-- RECORDS FOR THE EXERCISE follows --
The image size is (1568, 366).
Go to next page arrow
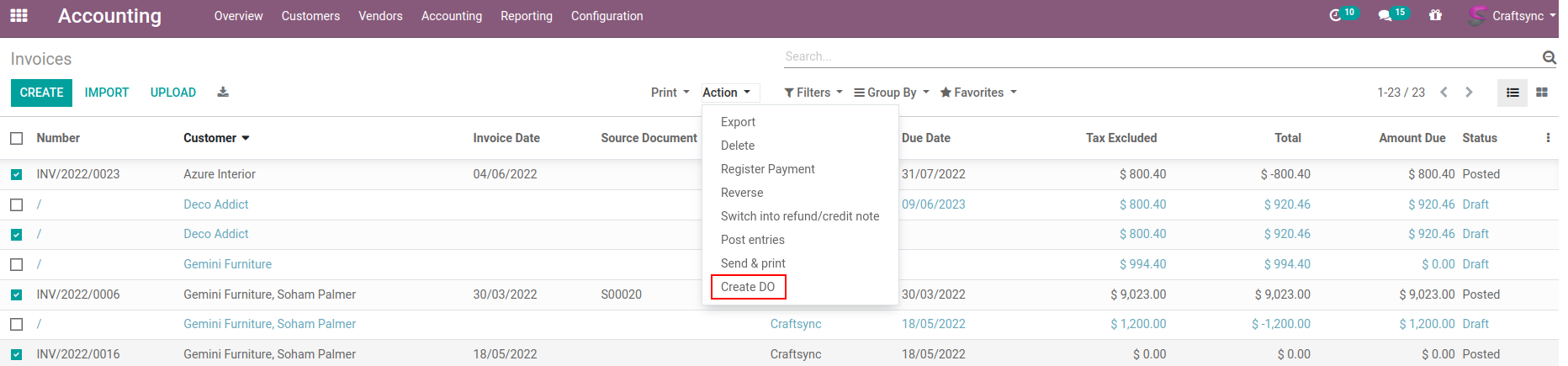(1469, 93)
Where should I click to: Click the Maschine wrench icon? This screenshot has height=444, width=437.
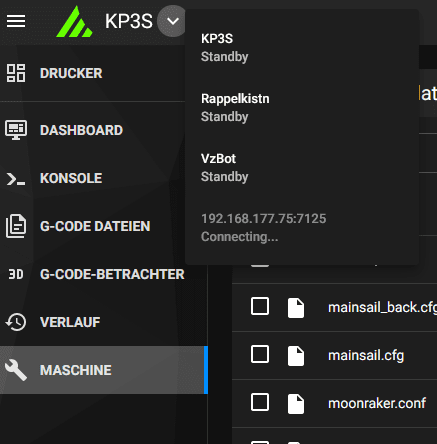tap(16, 370)
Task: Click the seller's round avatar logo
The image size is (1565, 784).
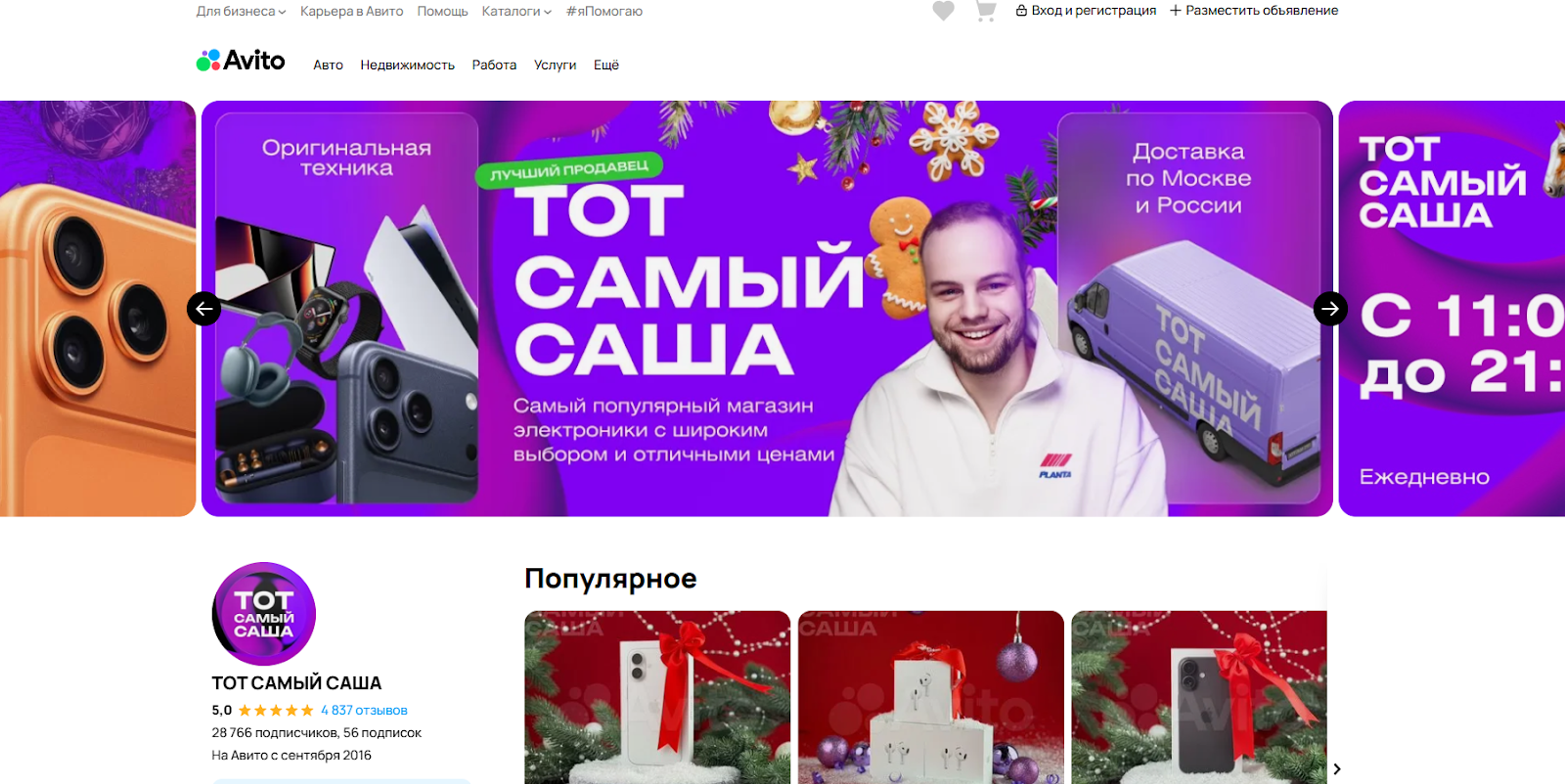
-- RECORDS FOR THE EXERCISE concluded --
PROMPT: Only the text of the listing above is copied, exactly as written; its pictures are dropped.

SOLVED PROBLEM:
The image size is (1568, 366).
Go to next page arrow
(1469, 93)
Where should I click to: Click the Maschine wrench icon? This screenshot has height=444, width=437.
tap(16, 370)
Task: Click the seller's round avatar logo
The image size is (1565, 784).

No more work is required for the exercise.